== What is needed ==
After locating the line that holds "This screenshot has height=460, width=780.", output it and all following lines word for word, stopping only at the end of the data.

[Stored data]
__________________________________________________

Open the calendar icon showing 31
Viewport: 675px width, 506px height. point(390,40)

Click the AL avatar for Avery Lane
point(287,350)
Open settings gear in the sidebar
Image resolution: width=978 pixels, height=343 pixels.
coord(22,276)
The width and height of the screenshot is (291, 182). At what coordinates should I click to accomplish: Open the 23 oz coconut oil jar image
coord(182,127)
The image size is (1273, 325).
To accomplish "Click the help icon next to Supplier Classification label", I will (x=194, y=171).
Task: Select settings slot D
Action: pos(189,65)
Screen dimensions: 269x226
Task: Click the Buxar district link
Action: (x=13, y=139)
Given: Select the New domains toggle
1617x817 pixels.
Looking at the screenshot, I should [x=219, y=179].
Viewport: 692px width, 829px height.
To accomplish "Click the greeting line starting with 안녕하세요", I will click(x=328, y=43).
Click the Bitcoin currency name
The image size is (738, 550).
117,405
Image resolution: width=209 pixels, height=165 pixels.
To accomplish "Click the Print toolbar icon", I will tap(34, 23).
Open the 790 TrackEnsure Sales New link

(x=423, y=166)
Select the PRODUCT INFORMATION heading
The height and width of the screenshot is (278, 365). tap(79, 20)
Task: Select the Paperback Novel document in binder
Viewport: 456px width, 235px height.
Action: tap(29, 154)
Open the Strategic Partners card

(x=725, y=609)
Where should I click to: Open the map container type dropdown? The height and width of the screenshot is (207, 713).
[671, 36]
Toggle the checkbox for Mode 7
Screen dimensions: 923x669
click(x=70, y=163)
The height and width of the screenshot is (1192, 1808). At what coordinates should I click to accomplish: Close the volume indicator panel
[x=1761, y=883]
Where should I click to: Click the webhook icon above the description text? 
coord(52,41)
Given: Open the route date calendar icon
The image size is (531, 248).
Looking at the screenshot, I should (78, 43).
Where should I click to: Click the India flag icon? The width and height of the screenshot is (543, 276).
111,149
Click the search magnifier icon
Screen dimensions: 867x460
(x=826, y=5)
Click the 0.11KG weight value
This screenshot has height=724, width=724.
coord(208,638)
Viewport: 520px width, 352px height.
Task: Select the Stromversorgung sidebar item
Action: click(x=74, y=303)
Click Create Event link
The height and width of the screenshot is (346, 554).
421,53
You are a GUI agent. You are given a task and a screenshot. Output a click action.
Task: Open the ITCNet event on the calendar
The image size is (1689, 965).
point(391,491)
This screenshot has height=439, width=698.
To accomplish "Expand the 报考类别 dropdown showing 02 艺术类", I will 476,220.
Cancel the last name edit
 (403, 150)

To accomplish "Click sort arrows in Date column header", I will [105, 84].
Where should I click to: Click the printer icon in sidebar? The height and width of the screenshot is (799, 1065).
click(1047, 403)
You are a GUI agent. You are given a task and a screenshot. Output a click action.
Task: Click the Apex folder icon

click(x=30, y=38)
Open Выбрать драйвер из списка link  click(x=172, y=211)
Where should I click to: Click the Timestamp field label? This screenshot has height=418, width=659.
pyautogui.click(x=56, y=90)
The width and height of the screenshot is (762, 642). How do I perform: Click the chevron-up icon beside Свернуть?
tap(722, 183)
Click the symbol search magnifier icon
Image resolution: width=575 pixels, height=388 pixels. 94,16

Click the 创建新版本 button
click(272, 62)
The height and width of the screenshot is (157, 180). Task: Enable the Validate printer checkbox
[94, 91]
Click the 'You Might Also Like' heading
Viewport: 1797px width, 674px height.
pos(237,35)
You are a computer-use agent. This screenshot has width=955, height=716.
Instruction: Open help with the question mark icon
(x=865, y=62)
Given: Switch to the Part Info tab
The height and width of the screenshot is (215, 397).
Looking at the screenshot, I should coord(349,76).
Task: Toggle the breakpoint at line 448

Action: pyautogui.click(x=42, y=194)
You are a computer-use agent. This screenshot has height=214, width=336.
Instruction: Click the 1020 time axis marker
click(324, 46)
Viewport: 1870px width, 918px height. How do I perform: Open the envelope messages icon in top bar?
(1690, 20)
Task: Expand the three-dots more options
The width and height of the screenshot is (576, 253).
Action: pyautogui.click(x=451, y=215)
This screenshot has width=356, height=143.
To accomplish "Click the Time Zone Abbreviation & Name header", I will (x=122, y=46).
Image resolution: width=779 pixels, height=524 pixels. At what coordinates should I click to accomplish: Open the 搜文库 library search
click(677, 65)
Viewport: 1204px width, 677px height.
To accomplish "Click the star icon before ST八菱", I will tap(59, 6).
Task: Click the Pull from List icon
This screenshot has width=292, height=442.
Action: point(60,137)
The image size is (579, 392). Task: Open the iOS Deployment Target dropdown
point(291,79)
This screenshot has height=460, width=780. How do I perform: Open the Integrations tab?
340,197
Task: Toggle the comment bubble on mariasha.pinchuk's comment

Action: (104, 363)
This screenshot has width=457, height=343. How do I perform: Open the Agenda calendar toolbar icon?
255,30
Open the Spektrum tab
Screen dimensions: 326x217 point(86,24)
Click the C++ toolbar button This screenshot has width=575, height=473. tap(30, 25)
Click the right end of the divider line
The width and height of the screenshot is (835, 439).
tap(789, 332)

__________________________________________________

== Problem solution ==
This screenshot has height=460, width=780. How do I perform: Open the Integrations tab?
340,197
Task: Toggle the comment bubble on mariasha.pinchuk's comment

Action: (104, 363)
This screenshot has width=457, height=343. How do I perform: Open the Agenda calendar toolbar icon?
255,30
Open the Spektrum tab
Screen dimensions: 326x217 point(86,24)
Click the C++ toolbar button This screenshot has width=575, height=473. tap(30, 25)
Click the right end of the divider line
The width and height of the screenshot is (835, 439).
tap(789, 332)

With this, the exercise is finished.